Benchmarking EDTA on vertebrate genomes. A Genome-wide TE content reported by EDTA relative to ground truth annotations for zebrafish, zebra finch, mouse, and chicken, as well as rice and fruit fly as controls. BG Heat maps reporting six statistics on EDTA’s performance across different four TE types and six species

Table 1 Intersection between EDTA’s annotations and ground-truth annotations reveals EDTA’s tendency to misclassify nonLTR elements. Columns 2–7 show the percent of nonLTR elements annotated by EDTA in each of the six categories, including missed elements. The last column reports the percent of the genome occupied by nonLTR elements for each species

To quantitatively assess EDTA’s overall performance, we also employed EDTA’s benchmark companion script which compares TE annotations and calculates various benchmark statistics (F1 score, FDR, accuracy, precision, sensitivity, and specificity) (see Supplementary Materials). We find that EDTA generally displays lower F1 scores, higher FDRs, lower accuracy, lower precision, lower sensitivity, and lower specificity across all TE types in representative vertebrate genomes relative to plant genomes (i.e., rice) (Figure 1B). These discrepancies are especially pronounced for DNA transposons in genomes dominated by nonLTR elements (F1 scores < 0.2, precision < 0.1), reflecting the effects of misclassified nonLTR elements on EDTA’s performance for DNA transposons. Overall, although EDTA may be an excellent tool for TE annotation in some species, our results urge caution regarding its application to genomes with transposable element landscapes divergent from species on which it was benchmarked, such as vertebrates.

While specialized structure-based tools for specific TE types are useful for accurate annotation of full-length LTR elements and DNA TEs, they commonly struggle with TE classification, as we have seen here and previously [1, 8]. Thus, homology-based approaches remain helpful for TE classification, especially since diverse TEs can display structural similarities [9]. For genomes with divergent repeat landscapes from EDTA’s original benchmark species, Repeatmodeler represents an adequate alternative, since it uses homology to known TEs for classification, although manual curation continues to be essential for accurate full-length TE representation [10,11,12]. Pipelines that automate certain steps of the manual curation process (see [13]) are also promising as well as the incorporation of additional tools downstream such as those employed by EDTA.

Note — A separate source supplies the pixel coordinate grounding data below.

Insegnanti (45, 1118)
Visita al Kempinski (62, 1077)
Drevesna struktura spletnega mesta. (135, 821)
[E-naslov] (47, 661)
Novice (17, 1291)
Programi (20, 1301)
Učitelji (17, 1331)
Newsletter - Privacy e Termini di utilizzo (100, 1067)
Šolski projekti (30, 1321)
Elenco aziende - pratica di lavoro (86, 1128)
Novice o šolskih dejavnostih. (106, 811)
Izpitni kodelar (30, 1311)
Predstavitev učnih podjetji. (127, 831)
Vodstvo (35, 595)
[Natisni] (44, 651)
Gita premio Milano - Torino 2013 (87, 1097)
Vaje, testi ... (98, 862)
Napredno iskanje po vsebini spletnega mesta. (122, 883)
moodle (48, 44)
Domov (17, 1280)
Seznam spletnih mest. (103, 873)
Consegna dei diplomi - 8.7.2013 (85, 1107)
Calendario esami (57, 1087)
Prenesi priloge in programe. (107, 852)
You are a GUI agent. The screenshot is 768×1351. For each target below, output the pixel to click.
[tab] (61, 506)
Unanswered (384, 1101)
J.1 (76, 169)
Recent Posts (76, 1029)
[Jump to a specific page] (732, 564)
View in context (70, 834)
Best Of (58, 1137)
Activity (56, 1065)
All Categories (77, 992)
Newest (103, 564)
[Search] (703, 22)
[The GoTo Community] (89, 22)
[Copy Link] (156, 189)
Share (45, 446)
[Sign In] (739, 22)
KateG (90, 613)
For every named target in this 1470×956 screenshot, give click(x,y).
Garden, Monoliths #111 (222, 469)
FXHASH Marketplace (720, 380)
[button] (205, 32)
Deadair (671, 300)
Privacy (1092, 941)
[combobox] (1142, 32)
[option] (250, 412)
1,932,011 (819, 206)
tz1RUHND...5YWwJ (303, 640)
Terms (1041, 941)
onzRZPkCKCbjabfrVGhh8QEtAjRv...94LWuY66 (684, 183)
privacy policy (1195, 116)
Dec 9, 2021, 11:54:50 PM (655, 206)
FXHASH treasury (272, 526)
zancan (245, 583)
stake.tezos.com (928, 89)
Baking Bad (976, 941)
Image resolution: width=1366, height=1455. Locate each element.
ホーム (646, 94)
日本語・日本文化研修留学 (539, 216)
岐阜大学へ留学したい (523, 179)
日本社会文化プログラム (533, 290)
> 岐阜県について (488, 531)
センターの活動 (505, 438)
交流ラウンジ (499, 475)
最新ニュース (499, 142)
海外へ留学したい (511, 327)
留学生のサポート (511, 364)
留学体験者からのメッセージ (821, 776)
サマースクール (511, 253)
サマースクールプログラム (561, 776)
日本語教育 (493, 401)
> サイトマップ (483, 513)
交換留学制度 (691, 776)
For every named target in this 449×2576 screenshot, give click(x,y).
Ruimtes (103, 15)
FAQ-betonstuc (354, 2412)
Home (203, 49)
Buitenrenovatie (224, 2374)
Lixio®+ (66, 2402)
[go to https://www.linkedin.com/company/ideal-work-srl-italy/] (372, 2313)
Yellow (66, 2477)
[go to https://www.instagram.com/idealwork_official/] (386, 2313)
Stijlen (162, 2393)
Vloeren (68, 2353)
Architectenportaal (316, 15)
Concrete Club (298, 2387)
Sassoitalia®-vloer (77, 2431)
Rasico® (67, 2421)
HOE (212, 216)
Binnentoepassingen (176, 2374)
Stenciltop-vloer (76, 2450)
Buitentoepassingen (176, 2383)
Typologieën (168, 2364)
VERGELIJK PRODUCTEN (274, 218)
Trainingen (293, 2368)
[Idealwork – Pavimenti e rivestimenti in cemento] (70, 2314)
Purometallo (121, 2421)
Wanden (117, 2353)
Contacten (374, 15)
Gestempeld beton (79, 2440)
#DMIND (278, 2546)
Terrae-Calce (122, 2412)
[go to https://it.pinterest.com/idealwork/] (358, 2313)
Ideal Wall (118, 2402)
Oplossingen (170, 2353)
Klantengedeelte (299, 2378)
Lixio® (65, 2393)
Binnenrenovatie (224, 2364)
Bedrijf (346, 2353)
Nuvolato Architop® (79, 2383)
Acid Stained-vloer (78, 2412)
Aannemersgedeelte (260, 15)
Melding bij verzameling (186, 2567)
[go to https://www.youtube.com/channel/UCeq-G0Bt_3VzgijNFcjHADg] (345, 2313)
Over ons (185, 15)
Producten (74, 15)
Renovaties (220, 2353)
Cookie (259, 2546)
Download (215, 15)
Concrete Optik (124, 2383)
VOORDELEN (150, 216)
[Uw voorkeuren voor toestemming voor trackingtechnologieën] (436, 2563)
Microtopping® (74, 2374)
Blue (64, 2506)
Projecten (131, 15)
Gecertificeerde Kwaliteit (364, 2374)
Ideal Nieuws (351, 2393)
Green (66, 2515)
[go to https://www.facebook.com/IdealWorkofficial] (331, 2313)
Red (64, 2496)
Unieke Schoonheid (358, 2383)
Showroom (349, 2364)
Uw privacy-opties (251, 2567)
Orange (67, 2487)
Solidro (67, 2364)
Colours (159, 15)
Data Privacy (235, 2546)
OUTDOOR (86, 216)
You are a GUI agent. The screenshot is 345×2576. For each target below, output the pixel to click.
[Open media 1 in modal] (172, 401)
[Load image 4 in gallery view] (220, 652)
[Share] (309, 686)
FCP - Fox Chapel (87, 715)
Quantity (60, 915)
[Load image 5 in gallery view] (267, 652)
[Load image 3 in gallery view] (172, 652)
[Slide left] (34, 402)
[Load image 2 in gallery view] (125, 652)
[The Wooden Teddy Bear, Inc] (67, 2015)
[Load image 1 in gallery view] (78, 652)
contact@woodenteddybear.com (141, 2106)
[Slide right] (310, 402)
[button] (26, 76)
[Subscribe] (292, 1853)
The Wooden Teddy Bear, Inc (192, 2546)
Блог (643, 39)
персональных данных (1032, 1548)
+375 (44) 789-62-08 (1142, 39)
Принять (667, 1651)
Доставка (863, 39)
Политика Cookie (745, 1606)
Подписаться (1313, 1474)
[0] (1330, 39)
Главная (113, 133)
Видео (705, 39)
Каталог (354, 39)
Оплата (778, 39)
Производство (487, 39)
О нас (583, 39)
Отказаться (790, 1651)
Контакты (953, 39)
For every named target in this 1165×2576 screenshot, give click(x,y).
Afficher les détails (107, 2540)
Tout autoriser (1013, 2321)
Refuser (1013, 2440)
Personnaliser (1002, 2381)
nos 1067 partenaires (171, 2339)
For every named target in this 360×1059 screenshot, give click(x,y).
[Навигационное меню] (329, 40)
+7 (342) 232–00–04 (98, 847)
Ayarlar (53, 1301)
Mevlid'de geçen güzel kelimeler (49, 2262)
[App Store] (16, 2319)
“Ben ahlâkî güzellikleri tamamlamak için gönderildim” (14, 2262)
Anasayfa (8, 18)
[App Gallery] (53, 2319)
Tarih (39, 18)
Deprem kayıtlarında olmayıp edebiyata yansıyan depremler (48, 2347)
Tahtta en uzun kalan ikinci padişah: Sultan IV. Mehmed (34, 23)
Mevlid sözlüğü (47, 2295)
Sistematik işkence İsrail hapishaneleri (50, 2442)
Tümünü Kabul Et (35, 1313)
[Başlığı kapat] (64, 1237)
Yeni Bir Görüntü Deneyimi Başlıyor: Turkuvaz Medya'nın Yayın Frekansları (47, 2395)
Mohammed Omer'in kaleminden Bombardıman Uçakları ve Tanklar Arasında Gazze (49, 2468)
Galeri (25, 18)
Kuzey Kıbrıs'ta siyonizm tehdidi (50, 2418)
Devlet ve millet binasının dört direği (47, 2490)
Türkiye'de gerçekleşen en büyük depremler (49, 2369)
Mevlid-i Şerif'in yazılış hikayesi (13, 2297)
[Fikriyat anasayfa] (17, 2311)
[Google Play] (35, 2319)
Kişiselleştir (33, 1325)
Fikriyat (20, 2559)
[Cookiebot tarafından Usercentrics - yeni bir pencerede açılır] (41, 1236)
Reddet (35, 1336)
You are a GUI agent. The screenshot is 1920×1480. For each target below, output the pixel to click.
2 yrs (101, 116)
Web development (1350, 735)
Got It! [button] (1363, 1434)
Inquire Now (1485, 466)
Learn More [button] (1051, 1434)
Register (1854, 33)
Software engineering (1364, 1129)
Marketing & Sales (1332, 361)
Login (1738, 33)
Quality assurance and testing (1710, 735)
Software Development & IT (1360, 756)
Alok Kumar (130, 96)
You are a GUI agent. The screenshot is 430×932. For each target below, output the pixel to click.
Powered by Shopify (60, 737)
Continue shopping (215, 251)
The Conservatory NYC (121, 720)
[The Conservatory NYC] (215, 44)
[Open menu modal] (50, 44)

TEs are important drivers of eukaryotic genome evolution and have contributed to innovations in adaptive evolution. However, de novo TE annotation remains a nontrivial task. As more high-quality genomes are sequenced across phylogenetically diverse species, it is paramount that we develop comprehensive TE annotation pipelines that are robust to a diversity of transposable element landscapes. Benchmarking TE annotation pipelines using a broad set of genomes is also important to fully evaluate pipeline performance and to provide prospective users with more detailed expectations for how a pipeline might apply to their respective system.